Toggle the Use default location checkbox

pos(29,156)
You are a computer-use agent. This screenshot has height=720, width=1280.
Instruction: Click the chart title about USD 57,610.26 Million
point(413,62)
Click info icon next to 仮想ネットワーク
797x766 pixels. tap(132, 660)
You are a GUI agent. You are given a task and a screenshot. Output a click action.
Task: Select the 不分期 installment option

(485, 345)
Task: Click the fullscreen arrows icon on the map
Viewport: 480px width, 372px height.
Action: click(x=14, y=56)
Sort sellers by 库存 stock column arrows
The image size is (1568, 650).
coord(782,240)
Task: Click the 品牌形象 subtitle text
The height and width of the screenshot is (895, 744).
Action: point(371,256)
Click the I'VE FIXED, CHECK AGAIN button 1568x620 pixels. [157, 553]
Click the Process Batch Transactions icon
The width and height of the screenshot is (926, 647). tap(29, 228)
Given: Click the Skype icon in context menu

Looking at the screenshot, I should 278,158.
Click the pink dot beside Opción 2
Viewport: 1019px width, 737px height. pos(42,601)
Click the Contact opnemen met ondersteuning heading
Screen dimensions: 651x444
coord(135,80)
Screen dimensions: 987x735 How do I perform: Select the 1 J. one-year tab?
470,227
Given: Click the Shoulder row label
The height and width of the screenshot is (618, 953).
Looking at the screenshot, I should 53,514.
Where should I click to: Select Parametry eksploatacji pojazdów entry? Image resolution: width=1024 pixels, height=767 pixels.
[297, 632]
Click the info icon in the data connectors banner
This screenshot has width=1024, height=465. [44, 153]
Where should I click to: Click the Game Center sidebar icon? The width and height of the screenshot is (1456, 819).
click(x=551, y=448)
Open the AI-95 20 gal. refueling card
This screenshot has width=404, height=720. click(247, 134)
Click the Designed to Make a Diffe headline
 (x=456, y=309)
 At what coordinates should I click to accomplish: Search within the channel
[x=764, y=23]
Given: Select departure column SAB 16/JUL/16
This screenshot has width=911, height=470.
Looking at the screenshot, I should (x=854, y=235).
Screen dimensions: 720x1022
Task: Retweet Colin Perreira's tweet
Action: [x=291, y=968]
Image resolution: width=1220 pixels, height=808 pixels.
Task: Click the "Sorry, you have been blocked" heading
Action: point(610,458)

+---+

**Exercise**
The full listing should be restated word for word.

**Completed exercise**
Toggle the Use default location checkbox

pos(29,156)
You are a computer-use agent. This screenshot has height=720, width=1280.
Instruction: Click the chart title about USD 57,610.26 Million
point(413,62)
Click info icon next to 仮想ネットワーク
797x766 pixels. tap(132, 660)
You are a GUI agent. You are given a task and a screenshot. Output a click action.
Task: Select the 不分期 installment option

(485, 345)
Task: Click the fullscreen arrows icon on the map
Viewport: 480px width, 372px height.
Action: click(x=14, y=56)
Sort sellers by 库存 stock column arrows
The image size is (1568, 650).
coord(782,240)
Task: Click the 品牌形象 subtitle text
The height and width of the screenshot is (895, 744).
Action: point(371,256)
Click the I'VE FIXED, CHECK AGAIN button 1568x620 pixels. [157, 553]
Click the Process Batch Transactions icon
The width and height of the screenshot is (926, 647). tap(29, 228)
Given: Click the Skype icon in context menu

Looking at the screenshot, I should 278,158.
Click the pink dot beside Opción 2
Viewport: 1019px width, 737px height. pos(42,601)
Click the Contact opnemen met ondersteuning heading
Screen dimensions: 651x444
coord(135,80)
Screen dimensions: 987x735 How do I perform: Select the 1 J. one-year tab?
470,227
Given: Click the Shoulder row label
The height and width of the screenshot is (618, 953).
Looking at the screenshot, I should 53,514.
Where should I click to: Select Parametry eksploatacji pojazdów entry? Image resolution: width=1024 pixels, height=767 pixels.
[297, 632]
Click the info icon in the data connectors banner
This screenshot has width=1024, height=465. [44, 153]
Where should I click to: Click the Game Center sidebar icon? The width and height of the screenshot is (1456, 819).
click(x=551, y=448)
Open the AI-95 20 gal. refueling card
This screenshot has width=404, height=720. click(247, 134)
Click the Designed to Make a Diffe headline
 (x=456, y=309)
 At what coordinates should I click to accomplish: Search within the channel
[x=764, y=23]
Given: Select departure column SAB 16/JUL/16
This screenshot has width=911, height=470.
Looking at the screenshot, I should (x=854, y=235).
Screen dimensions: 720x1022
Task: Retweet Colin Perreira's tweet
Action: [x=291, y=968]
Image resolution: width=1220 pixels, height=808 pixels.
Task: Click the "Sorry, you have been blocked" heading
Action: point(610,458)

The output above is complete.